1. Risks associated with the standard of care. All patients, when receiving the standard of care, are at risk for both the ills of the underlying disease processes and iatrogenic harm. Patients should be informed about undesired events or outcomes that are likely to occur with some frequency or that would be severe. Patients who are not participating in research studies may not be as thoroughly informed about the absolute risks associated with the proposed treatment or the relative risks of alternative treatments. A collateral benefit of trial participation is access to better information.

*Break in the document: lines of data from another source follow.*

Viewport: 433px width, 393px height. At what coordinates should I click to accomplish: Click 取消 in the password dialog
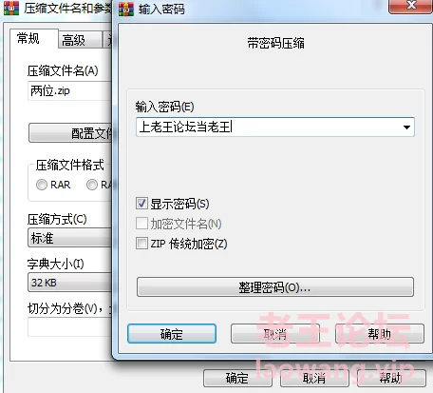pos(275,334)
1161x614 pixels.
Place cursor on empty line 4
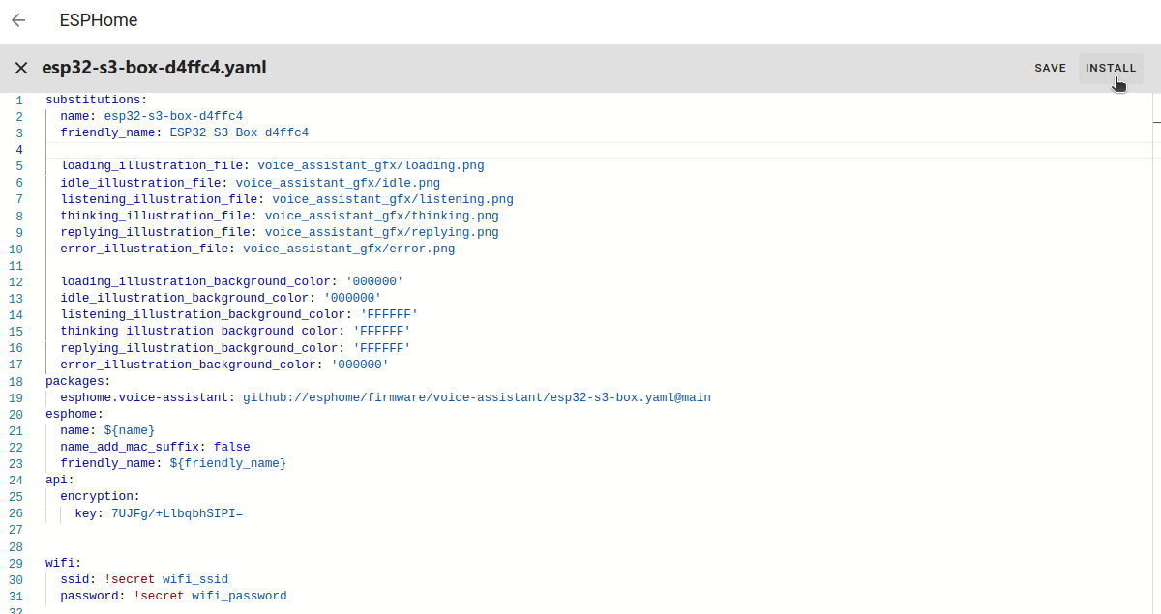click(387, 150)
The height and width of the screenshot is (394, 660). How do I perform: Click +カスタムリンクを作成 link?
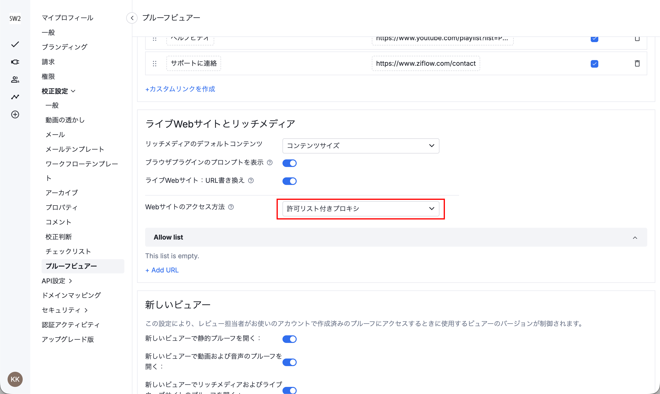pyautogui.click(x=180, y=89)
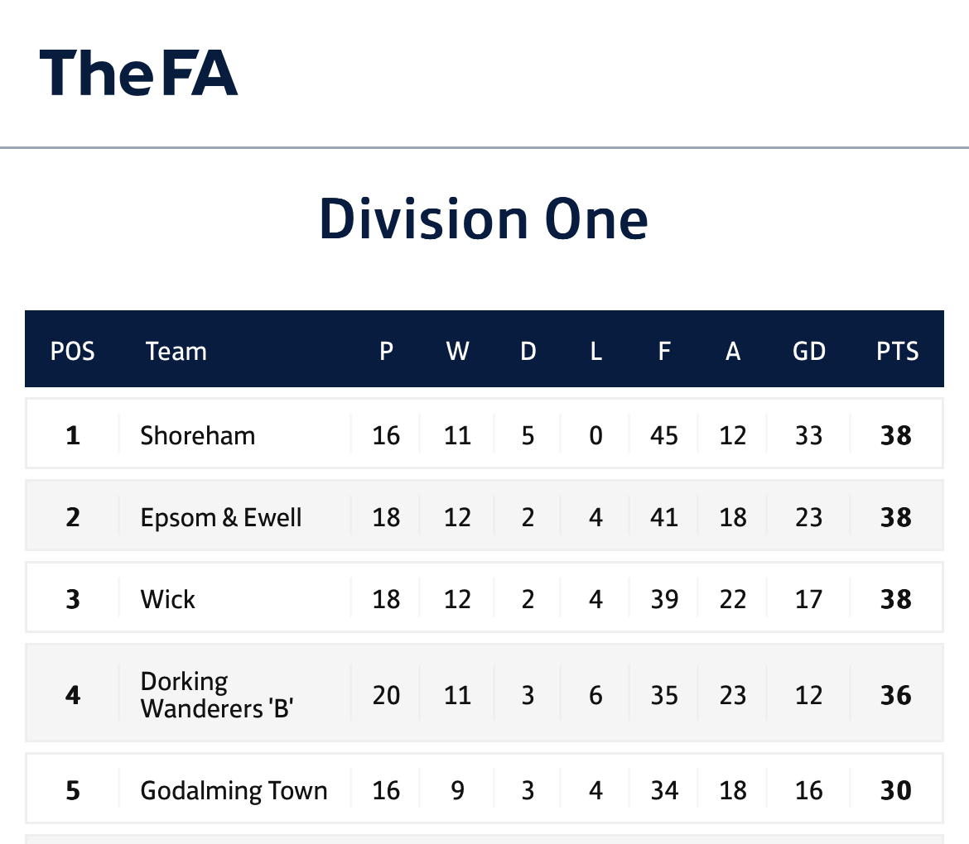Click the D (draws) column header
The image size is (969, 844).
click(528, 352)
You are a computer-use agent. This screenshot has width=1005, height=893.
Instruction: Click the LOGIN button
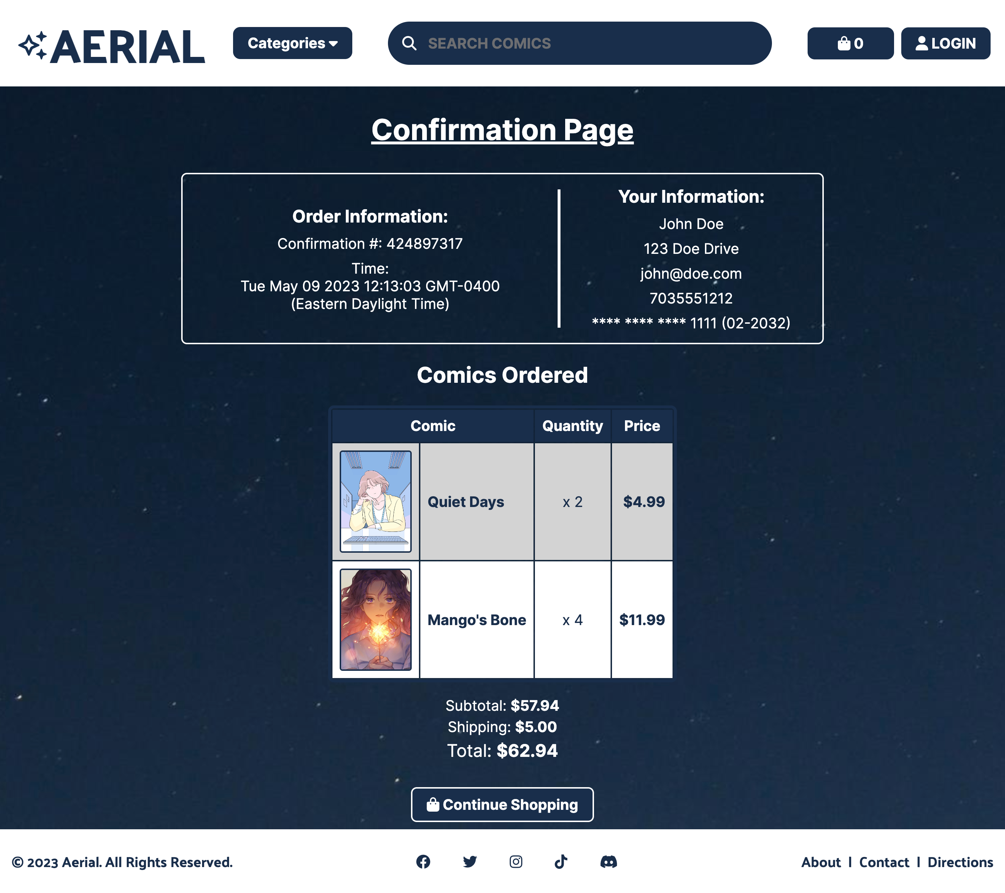point(945,43)
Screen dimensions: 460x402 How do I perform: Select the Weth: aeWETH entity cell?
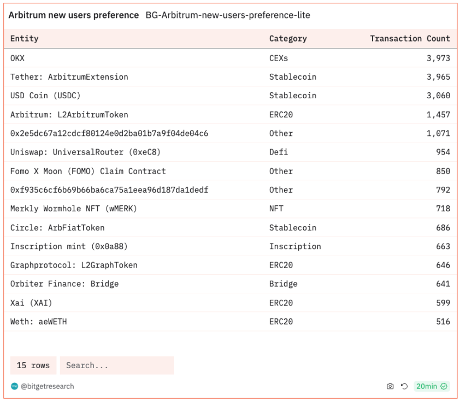click(39, 322)
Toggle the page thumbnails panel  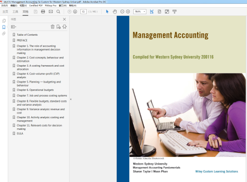tap(4, 21)
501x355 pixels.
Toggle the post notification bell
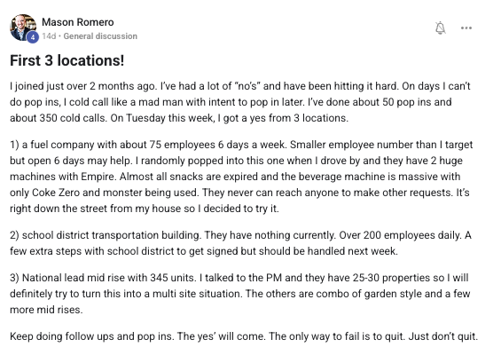coord(441,28)
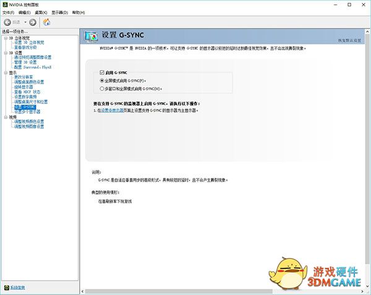Collapse the 3D 设置 tree node

point(4,53)
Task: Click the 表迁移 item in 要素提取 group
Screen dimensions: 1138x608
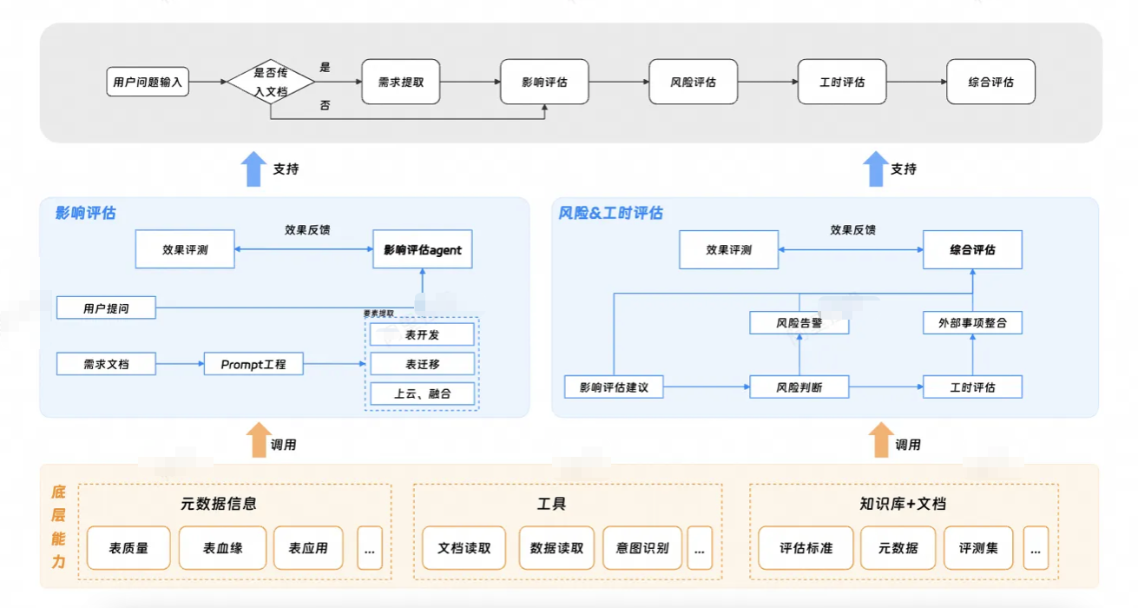Action: [x=423, y=364]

2. Risks (and benefits) of intervention A as compared with intervention B. CER studies are warranted when, within the range of the standard of care, more than one intervention is in common use for the same diagnostic, therapeutic, or other core clinical purpose, when there is debate among clinicians about which intervention is superior, and when evidence from a clinical trial could resolve the dispute and improve outcomes. In such situations, the relative risks associated with interventions A and B may be unknown, or one intervention may be known to be more risky or more costly but may have the potential to offer compensatory benefits. CER measures the difference in the marginal risks and benefits of A and B relative to each other.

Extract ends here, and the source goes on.